(Collected data)
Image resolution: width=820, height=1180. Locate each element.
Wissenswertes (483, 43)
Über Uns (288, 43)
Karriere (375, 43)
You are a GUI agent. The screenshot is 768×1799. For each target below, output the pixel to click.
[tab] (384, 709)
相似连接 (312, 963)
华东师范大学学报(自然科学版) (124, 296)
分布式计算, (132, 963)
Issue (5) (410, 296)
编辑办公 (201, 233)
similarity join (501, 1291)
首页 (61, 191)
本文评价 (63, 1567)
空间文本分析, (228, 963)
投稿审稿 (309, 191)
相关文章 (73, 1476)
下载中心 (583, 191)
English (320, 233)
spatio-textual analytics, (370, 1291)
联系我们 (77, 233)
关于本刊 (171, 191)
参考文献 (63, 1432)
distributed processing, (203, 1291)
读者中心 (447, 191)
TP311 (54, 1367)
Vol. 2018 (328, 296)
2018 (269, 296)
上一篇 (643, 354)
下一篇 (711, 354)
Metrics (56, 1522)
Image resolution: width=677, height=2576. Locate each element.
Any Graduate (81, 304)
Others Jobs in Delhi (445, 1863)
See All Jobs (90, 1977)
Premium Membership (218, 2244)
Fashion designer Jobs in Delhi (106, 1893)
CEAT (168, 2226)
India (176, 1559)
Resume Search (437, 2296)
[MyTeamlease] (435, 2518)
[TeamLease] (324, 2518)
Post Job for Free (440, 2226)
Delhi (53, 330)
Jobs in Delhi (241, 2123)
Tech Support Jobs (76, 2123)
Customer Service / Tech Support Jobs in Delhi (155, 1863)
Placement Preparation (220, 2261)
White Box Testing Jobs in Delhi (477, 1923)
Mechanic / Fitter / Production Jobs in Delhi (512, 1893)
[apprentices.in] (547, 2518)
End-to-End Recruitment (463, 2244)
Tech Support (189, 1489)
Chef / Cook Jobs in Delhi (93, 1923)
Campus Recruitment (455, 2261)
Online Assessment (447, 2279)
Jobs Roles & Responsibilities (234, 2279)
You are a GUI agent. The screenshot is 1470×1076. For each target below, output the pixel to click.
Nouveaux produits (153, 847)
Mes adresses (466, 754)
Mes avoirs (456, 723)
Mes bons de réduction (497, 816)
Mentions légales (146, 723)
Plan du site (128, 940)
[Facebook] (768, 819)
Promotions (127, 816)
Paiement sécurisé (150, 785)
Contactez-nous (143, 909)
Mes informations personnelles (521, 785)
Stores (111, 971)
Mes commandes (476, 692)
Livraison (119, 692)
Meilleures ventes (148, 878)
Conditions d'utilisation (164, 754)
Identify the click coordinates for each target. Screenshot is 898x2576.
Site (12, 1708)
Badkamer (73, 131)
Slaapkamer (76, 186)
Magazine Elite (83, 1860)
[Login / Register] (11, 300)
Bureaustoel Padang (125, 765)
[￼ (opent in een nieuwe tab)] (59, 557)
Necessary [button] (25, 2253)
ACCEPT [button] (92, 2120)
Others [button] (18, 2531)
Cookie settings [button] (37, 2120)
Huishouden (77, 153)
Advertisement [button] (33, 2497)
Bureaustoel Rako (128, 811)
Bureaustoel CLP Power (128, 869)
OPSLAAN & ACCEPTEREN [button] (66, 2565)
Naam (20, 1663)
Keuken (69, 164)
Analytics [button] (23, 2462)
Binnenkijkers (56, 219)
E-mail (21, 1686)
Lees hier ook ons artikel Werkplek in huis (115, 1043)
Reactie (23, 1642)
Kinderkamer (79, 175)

* _Task directions_
With the line that has "关于本刊 (171, 191)" as the first and the line that has "Premium Membership (218, 2244)" as the last, repeat exactly that run of lines above and no more.

* _Written response_
关于本刊 (171, 191)
参考文献 (63, 1432)
distributed processing, (203, 1291)
读者中心 (447, 191)
TP311 (54, 1367)
Vol. 2018 (328, 296)
2018 (269, 296)
上一篇 (643, 354)
下一篇 (711, 354)
Metrics (56, 1522)
Image resolution: width=677, height=2576. Locate each element.
Any Graduate (81, 304)
Others Jobs in Delhi (445, 1863)
See All Jobs (90, 1977)
Premium Membership (218, 2244)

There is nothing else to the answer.